:: Task instructions ::
Copy the listing below from its first line through the line containing "coord(84,27)", keeping every line and offsetting each click coordinate by 38. Change no other numbers.

:: Click-target data ::

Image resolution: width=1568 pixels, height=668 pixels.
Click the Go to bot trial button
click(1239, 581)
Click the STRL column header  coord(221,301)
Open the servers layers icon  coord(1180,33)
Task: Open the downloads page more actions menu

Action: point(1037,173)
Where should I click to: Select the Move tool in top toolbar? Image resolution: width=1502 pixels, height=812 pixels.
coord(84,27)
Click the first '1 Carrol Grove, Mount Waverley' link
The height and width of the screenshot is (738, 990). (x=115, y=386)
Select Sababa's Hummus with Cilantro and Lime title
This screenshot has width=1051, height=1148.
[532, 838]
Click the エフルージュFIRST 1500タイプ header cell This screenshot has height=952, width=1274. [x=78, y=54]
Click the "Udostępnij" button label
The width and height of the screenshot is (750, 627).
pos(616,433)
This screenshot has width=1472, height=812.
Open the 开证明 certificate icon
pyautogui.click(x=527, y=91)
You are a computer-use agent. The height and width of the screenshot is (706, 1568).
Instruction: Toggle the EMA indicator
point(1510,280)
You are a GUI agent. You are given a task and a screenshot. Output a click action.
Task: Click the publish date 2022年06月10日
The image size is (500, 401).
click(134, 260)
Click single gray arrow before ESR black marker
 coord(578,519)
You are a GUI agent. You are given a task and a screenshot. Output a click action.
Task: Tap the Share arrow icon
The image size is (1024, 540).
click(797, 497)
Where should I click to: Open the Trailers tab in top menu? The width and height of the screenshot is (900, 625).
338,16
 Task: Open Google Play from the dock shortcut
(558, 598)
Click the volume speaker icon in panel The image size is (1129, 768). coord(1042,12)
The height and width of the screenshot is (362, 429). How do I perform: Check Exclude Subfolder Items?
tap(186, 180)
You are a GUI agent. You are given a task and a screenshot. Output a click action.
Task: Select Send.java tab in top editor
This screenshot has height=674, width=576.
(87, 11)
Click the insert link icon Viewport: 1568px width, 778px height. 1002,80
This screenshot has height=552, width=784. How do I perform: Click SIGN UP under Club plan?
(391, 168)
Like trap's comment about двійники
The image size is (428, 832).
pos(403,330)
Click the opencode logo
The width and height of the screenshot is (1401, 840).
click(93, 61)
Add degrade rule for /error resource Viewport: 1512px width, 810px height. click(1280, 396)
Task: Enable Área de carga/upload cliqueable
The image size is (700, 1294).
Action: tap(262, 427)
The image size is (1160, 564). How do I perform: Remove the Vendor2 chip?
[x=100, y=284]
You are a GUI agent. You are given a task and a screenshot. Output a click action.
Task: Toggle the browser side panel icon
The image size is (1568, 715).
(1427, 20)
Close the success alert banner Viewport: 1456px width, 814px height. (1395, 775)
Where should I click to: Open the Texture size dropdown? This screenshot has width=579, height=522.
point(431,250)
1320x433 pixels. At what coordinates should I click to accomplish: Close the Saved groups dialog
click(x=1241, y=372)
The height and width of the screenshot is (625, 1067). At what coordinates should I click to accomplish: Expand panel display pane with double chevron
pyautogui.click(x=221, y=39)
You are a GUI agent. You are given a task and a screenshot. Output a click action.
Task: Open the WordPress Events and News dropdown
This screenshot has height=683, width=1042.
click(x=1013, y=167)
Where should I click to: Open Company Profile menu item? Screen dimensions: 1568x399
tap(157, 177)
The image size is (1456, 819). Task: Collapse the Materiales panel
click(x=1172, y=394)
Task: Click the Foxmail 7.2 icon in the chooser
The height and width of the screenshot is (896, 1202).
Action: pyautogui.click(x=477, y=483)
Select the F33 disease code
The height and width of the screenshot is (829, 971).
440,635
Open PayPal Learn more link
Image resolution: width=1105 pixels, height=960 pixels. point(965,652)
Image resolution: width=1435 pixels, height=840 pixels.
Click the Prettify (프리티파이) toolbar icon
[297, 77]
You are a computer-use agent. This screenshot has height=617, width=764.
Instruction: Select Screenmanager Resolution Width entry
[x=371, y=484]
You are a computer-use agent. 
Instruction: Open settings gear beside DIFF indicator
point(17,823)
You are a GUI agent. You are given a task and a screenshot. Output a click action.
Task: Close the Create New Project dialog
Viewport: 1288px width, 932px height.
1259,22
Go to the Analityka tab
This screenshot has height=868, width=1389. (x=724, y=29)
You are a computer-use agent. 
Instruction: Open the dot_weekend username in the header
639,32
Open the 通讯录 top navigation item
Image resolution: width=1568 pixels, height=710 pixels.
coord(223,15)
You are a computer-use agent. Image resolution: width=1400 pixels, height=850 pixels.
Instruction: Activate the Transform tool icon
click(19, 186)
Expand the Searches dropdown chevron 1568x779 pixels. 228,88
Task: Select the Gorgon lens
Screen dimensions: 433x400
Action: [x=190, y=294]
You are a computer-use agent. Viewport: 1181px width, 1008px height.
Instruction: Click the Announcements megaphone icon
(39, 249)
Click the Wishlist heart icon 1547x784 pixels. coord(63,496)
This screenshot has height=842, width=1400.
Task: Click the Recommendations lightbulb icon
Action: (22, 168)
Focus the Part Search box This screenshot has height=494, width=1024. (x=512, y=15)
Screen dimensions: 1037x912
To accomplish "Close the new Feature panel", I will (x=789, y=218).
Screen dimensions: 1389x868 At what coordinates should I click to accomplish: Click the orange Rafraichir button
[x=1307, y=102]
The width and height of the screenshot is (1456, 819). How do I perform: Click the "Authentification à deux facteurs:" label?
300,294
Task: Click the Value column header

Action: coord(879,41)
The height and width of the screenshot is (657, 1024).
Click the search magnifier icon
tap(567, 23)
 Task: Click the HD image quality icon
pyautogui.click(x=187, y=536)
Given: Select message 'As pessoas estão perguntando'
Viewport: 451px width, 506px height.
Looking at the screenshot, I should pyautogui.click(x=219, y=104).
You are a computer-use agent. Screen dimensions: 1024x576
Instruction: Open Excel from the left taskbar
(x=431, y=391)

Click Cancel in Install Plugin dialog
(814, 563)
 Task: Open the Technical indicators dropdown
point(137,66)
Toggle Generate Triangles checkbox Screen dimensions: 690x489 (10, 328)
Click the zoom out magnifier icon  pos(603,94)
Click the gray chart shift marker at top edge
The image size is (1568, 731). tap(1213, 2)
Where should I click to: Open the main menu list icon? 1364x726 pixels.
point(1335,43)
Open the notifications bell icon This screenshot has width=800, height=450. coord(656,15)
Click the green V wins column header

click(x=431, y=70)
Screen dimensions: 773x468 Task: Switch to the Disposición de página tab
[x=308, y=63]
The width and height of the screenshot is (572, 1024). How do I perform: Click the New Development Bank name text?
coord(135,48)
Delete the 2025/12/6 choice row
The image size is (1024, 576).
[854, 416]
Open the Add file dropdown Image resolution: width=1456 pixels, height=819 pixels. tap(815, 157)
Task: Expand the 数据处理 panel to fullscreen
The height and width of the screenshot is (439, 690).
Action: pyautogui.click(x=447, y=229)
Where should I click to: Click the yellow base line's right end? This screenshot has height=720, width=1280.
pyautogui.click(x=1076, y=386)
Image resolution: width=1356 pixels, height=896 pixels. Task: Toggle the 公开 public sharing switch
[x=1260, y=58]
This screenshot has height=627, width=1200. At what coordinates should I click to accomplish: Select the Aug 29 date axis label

:: Answer in full ::
Image resolution: width=1568 pixels, height=668 pixels.
Click the Go to bot trial button
click(1277, 619)
Click the STRL column header  coord(259,339)
Open the servers layers icon  coord(1218,71)
Task: Open the downloads page more actions menu

Action: point(1075,211)
Where should I click to: Select the Move tool in top toolbar? Image resolution: width=1502 pixels, height=812 pixels.
coord(122,65)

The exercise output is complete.